El conde tenía un hijo y una hija, fruto de un matrimonio anterior, quienes, según decidió, deberían
acompañarle al sur de Francia. Henri, que tenía veinte años, estaba en el ejército francés, y Blanche, que
aún no había cumplido dieciocho, había estado confinada en un convento desde el segundo matrimonio de
su padre. La condesa, que no había tenido la habilidad suficiente ni inclinación para vigilar la educación
de su hijastra, había aconsejado este paso, y el temor a la superior belleza de Blanche le había impelido
desde entonces a servirse de cualquier medio para que se prolongara su reclusión. En consecuencia,
recibió una nueva mortificación al saber que no seguiría dominándole en este aspecto, pero le produjo
algún consuelo considerar que aunque Blanche saliera de su convento, las sombras de su estancia en el
campo ocultarían con un velo su belleza de la mirada pública.

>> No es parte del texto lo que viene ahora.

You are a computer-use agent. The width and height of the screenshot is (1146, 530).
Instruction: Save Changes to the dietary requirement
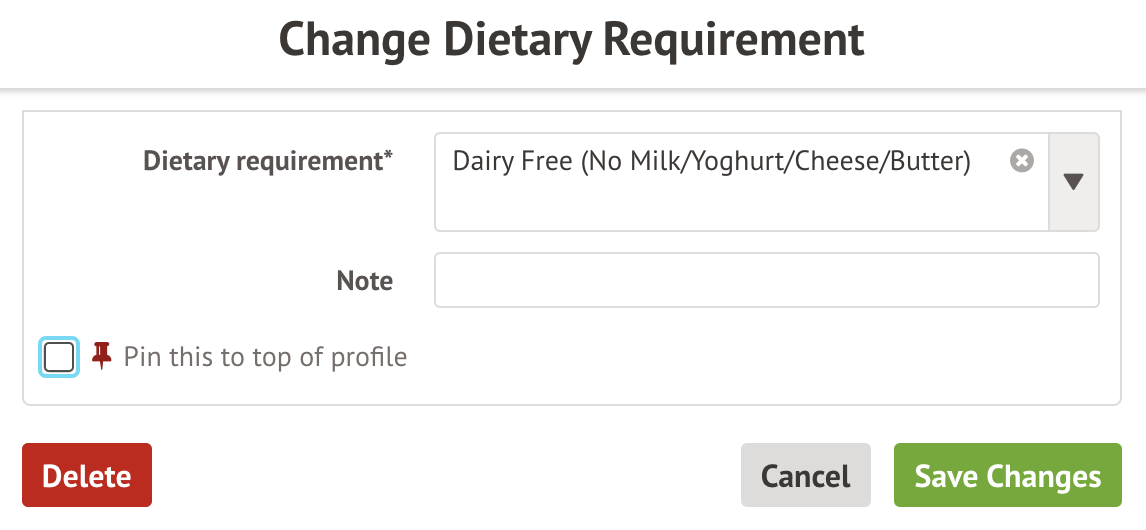coord(1007,476)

La mañana en la que iniciaron el viaje los postillones se detuvieron en el convento por orden del
conde para recoger a Blanche, cuyo corazón latía emocionado ante el panorama de novedad y de libertad
que se le abría. Según se acercaba el tiempo de su salida, su impaciencia había aumentado de tal modo
que la última noche, en la que contó cada campanada de cada hora, le pareció la más tediosa de las que
había vivido. Por fin llegó la luz de la mañana, sonó la campana de maitines, oyó a las monjas que
bajaban desde sus celdas y saltó desde su almohada para dar la bienvenida al nuevo día, que la
emanciparía de las severidades del claustro y la introduciría en un mundo en el que los placeres sonreían
y la bonanza era bendecida; en el que, en resumen, ¡sólo reinaban el placer y la satisfacción! Cuando oyó
la campana de la gran puerta de entrada y el sonido que siguió de las ruedas del carruaje, corrió con el
corazón palpitante a la ventana, y al ver el coche de su padre en el patio, bailó con pasos etéreos por el
pasillo, donde tropezó con una monja que le traía un recado de la abadesa. Un momento después se
encontró en el refectorio, y en presencia de la condesa, que le pareció un ángel que la conducía a la
felicidad. Pero las emociones de la condesa al contemplarla no latieron al unísono con las de Blanche,
que estaba más hermosa que nunca, porque su rostro, animado por la sonrisa iluminada de la alegría,
resplandecía con la belleza de la felicidad inocente.